>> start
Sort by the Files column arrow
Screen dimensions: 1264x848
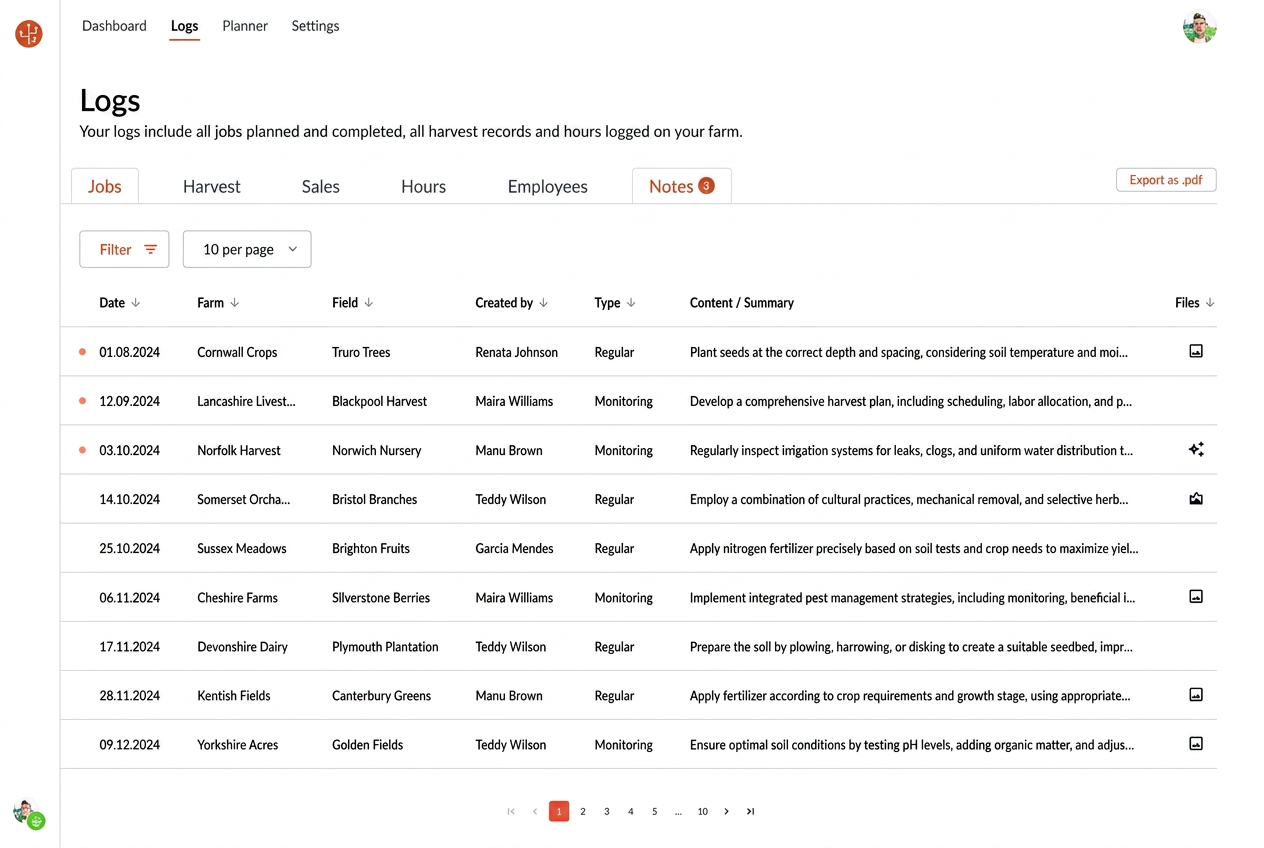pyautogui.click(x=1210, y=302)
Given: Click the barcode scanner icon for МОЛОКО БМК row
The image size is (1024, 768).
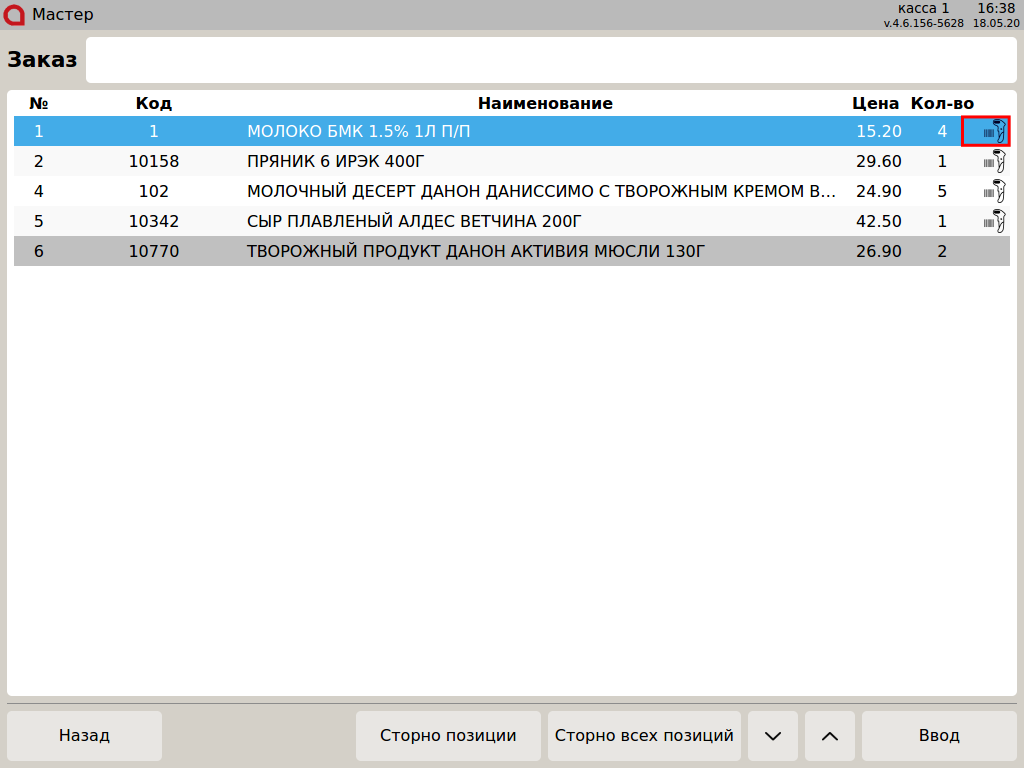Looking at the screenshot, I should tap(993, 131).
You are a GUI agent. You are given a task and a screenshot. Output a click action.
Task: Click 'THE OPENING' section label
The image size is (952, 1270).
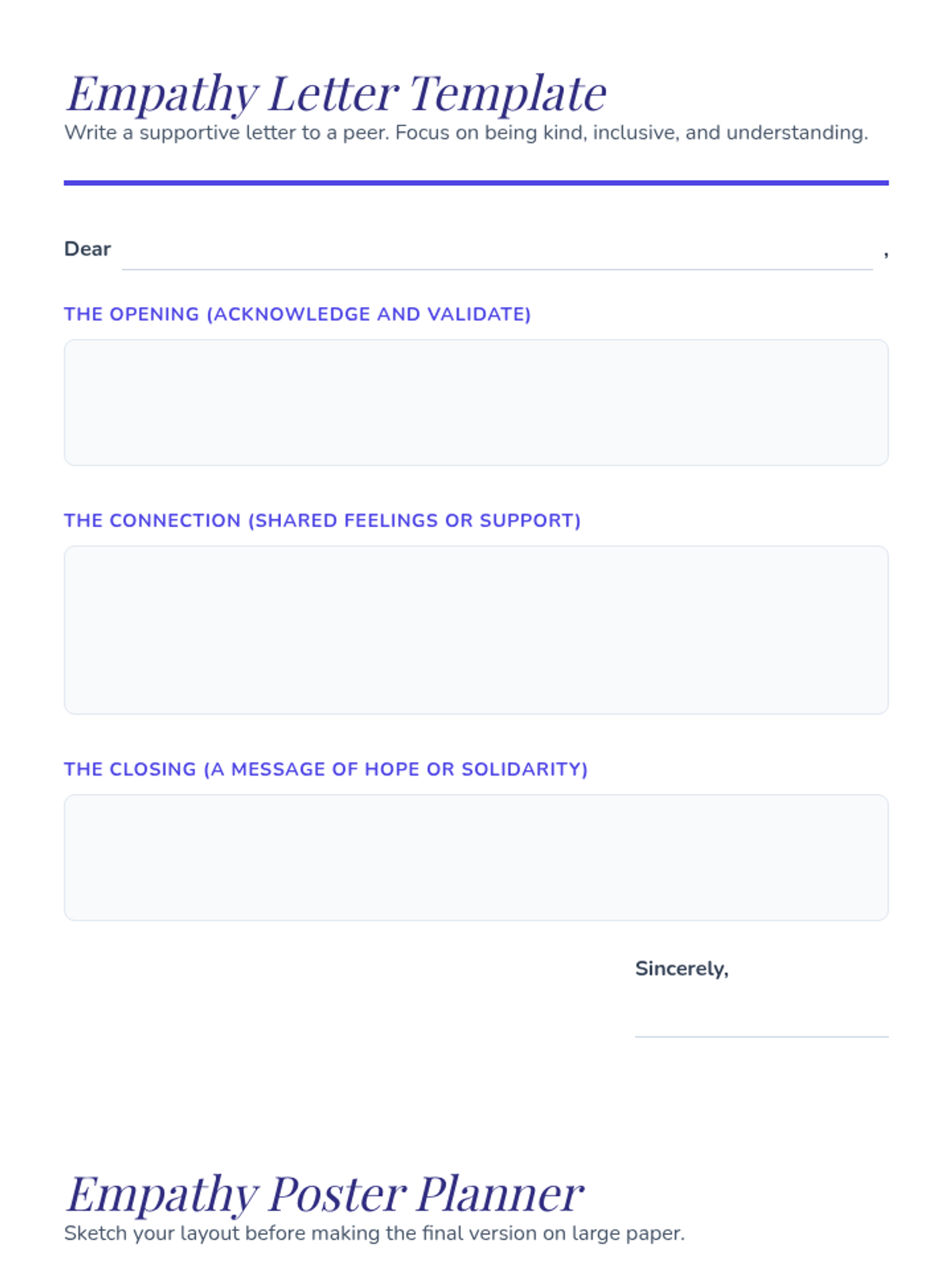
>> end
The problem: Starting at the line that contains "You are a GUI" and ending at the end of the data, rewrite those lines with "section label" replaced by "heading" and everything else unchanged. Leave the pictures out of the answer.

Solution for this problem:
You are a GUI agent. You are given a task and a screenshot. Output a click action.
Task: Click 'THE OPENING' heading
The image size is (952, 1270).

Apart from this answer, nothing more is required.